▶ [Problem] Write the lines below out exactly, dropping each picture.

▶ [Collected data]
━━━━━━━━
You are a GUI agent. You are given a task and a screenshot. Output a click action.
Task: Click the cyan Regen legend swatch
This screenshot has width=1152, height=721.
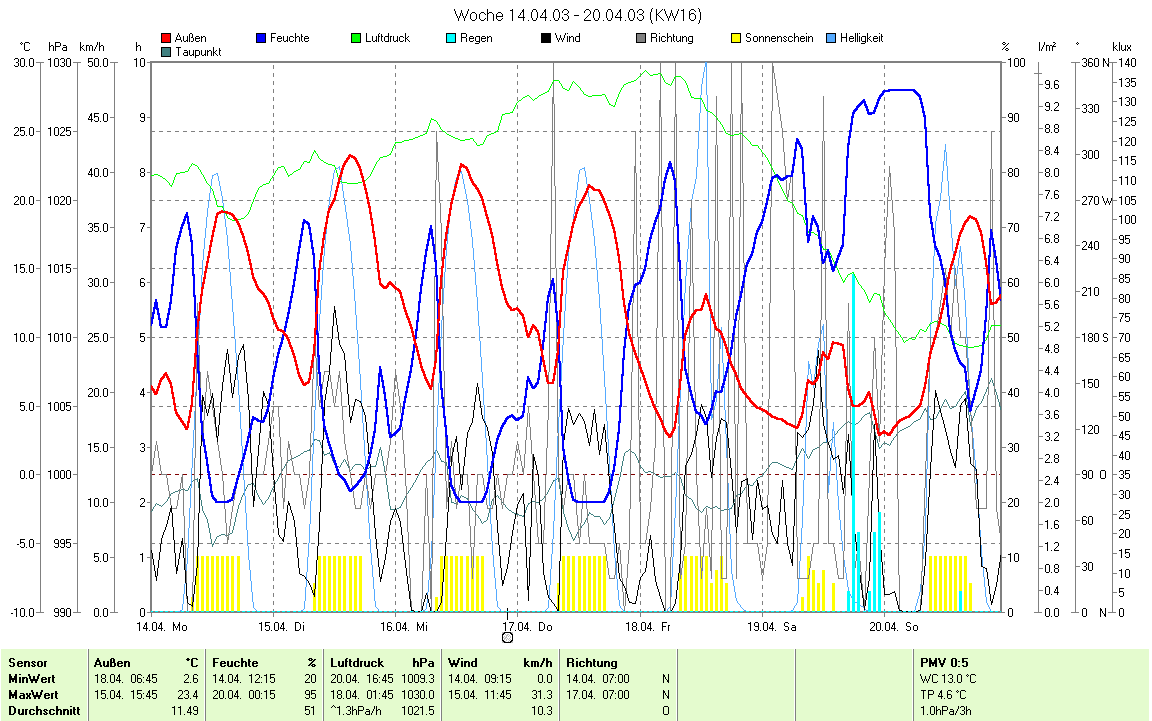[451, 38]
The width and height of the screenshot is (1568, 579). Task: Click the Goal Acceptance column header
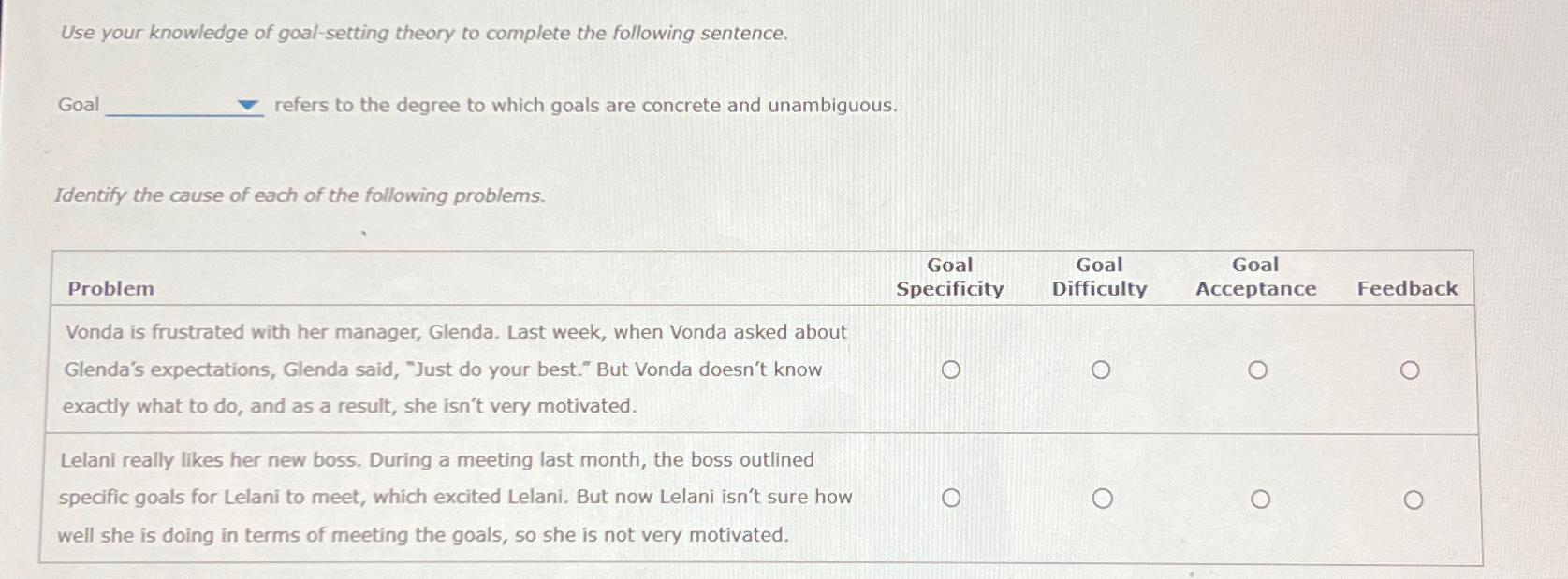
━━━━━━━━
▶ [Answer for this exercise]
You are a GUI agent. You are given a task and a screenshot. Output a click action.
Task: Click the cyan Regen legend swatch
This screenshot has width=1152, height=721.
[451, 38]
The width and height of the screenshot is (1568, 579). Task: Click the Goal Acceptance column header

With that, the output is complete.